→ **Directions**: Read the records beneath this task and copy every line that contains the string "will".

→ **Listed records**:
────────

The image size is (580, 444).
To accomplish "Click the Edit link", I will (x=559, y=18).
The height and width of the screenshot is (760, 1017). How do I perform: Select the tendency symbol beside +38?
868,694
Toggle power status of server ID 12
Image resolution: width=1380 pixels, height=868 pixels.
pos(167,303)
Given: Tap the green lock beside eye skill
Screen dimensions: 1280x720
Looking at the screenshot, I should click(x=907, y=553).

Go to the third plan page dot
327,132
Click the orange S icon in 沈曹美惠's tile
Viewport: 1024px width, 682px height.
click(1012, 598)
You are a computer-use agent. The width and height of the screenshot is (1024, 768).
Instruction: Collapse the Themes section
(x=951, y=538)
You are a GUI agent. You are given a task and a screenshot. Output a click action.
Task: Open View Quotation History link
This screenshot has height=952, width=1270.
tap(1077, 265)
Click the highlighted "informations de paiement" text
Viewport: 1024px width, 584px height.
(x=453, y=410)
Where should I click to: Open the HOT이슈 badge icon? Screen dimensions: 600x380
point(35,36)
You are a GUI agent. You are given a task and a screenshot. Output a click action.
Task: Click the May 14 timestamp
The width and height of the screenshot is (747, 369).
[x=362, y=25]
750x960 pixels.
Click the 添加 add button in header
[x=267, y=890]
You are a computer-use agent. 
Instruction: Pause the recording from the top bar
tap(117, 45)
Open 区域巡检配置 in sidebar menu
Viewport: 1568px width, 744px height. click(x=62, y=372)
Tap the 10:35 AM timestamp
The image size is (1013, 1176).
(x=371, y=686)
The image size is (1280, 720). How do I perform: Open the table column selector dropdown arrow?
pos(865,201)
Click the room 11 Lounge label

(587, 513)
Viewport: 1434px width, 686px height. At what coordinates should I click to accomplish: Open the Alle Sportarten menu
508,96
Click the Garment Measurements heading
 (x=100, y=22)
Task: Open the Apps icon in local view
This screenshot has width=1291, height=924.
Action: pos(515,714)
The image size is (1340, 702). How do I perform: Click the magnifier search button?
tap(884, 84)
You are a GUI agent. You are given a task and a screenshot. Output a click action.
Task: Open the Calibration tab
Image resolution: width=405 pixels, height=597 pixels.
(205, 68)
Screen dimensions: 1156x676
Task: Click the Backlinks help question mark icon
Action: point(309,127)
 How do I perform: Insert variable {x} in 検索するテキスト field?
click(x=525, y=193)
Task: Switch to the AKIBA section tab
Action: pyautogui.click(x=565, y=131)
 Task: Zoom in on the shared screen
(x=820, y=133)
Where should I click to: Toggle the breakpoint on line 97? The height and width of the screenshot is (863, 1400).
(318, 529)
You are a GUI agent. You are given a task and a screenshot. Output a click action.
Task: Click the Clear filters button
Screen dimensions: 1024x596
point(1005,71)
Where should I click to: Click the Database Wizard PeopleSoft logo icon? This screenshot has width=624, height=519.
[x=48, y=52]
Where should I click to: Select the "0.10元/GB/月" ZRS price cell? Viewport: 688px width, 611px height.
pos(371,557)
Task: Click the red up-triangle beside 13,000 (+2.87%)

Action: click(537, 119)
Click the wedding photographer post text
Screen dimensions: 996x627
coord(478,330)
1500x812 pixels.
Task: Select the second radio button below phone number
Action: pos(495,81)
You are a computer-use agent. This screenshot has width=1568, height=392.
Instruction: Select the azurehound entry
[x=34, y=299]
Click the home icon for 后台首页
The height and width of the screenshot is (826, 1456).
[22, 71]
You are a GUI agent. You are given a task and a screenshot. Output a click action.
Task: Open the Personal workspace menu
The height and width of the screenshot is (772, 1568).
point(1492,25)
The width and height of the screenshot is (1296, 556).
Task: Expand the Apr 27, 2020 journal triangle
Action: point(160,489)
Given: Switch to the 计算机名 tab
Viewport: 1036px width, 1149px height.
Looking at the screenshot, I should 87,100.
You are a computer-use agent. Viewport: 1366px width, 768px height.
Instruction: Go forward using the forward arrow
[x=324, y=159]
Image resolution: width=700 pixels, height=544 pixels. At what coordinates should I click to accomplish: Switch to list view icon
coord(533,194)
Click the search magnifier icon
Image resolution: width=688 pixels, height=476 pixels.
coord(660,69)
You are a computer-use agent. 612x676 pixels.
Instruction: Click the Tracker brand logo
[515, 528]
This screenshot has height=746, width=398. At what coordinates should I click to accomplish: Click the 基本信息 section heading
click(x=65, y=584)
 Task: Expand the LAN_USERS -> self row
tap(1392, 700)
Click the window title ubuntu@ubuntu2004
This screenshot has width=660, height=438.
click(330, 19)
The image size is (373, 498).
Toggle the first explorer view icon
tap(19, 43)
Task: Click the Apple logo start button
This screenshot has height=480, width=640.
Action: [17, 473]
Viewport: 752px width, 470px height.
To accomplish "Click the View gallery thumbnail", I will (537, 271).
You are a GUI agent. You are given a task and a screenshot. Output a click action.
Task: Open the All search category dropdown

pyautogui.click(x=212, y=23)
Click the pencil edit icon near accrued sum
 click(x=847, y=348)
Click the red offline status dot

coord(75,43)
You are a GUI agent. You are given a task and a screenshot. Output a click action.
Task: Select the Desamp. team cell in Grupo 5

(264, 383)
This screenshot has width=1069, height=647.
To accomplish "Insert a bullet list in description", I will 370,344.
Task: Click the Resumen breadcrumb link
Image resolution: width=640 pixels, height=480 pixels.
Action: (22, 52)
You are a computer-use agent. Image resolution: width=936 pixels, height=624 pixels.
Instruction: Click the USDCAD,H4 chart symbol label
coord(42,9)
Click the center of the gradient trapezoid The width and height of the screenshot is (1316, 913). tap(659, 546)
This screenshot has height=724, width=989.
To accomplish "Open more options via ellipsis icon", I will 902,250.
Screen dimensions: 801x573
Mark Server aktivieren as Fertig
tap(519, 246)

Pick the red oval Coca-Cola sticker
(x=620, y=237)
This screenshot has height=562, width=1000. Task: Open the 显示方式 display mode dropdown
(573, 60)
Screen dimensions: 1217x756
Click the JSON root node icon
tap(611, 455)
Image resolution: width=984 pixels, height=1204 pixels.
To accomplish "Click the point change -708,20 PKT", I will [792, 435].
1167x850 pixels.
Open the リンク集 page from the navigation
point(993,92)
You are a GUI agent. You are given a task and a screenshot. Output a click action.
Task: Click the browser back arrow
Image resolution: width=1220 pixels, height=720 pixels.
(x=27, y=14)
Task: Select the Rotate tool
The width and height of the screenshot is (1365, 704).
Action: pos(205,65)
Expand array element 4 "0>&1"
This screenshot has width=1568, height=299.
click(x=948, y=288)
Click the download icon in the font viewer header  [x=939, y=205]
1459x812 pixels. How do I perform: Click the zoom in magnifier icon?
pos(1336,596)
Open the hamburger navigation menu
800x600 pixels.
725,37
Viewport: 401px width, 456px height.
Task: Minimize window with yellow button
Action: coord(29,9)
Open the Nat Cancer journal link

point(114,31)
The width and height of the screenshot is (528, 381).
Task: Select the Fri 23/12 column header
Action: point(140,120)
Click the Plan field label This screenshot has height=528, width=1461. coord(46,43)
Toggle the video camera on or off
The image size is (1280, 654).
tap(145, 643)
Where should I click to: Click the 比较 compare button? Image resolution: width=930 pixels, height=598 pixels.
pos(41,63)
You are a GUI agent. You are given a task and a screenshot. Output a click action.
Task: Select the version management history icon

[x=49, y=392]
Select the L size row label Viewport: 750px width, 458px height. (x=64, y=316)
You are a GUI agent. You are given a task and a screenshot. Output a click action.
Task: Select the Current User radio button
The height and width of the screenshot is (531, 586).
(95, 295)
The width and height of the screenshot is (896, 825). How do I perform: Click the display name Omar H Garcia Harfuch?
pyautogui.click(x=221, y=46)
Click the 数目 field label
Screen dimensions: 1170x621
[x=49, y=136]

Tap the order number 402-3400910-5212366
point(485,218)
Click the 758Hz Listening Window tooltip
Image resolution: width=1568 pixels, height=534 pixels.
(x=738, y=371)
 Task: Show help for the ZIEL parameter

────────

→ **Worked solution**:
To accomplish "Click the Edit link", I will (x=559, y=18).
To accomplish "Click the View gallery thumbnail", I will (537, 271).
To accomplish "Insert a bullet list in description", I will 370,344.
To accomplish "Open more options via ellipsis icon", I will 902,250.
To accomplish "Click the point change -708,20 PKT", I will [792, 435].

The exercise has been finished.